• **Task to complete**:
Starting at the line that holds "Given: Click the ninja logo at top left", reproduce each line exactly up to and including the last line of the records below. Pictures stay out.
==================================================
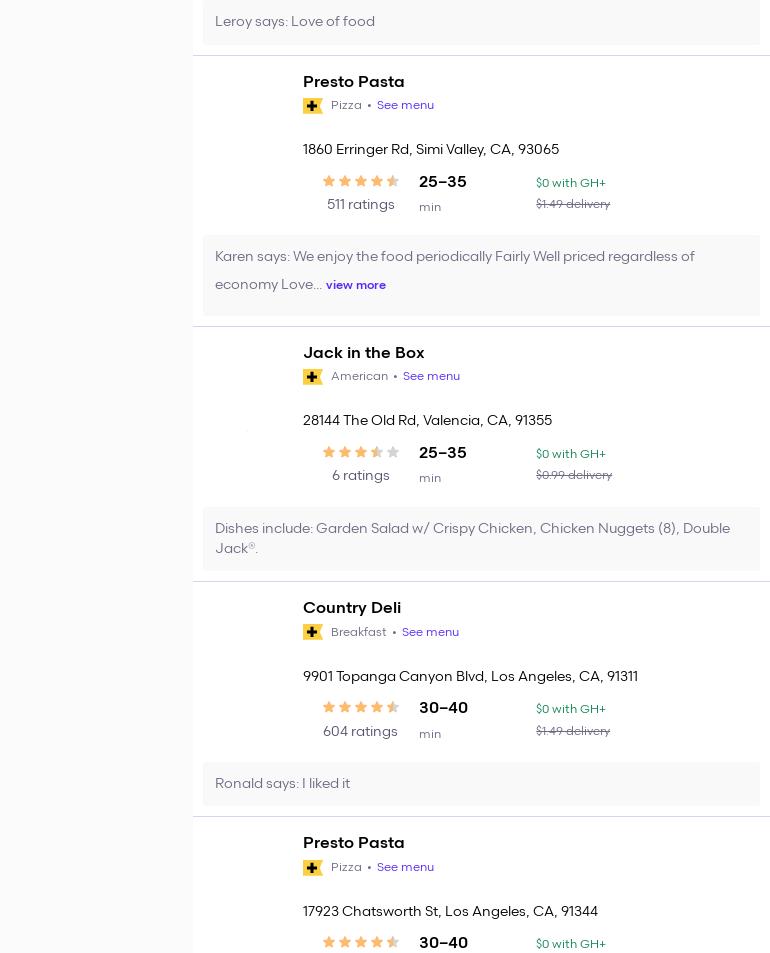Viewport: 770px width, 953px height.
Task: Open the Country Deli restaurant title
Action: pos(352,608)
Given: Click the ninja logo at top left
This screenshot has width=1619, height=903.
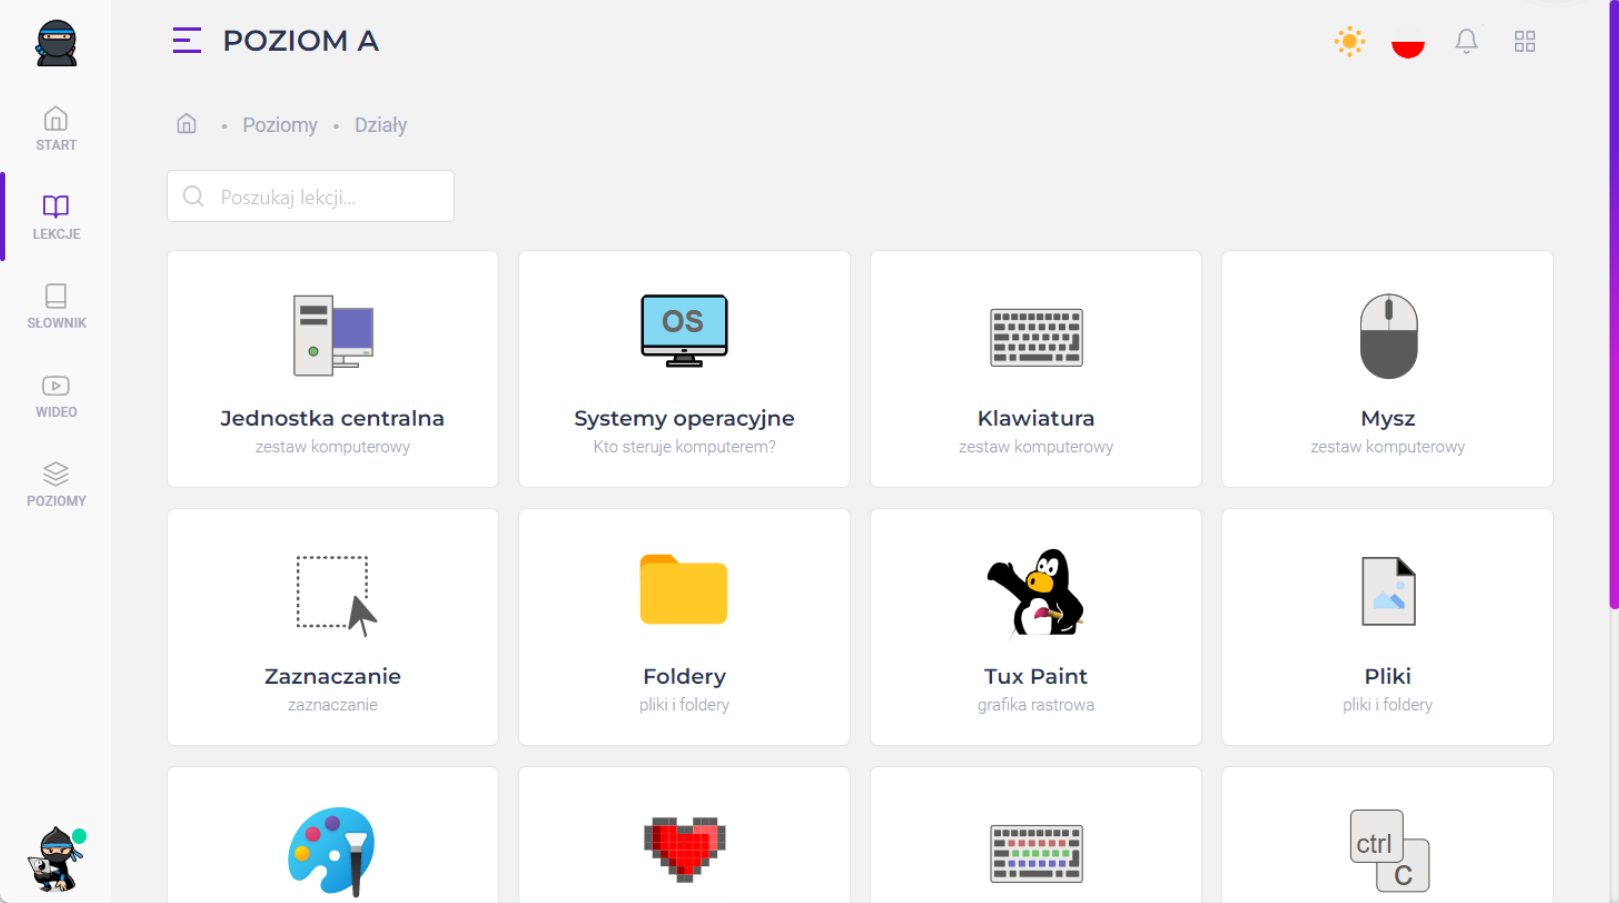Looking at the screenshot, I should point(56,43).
==================================================
• **Answer box**:
Given: Click the ninja logo at top left
This screenshot has width=1619, height=903.
Looking at the screenshot, I should point(56,43).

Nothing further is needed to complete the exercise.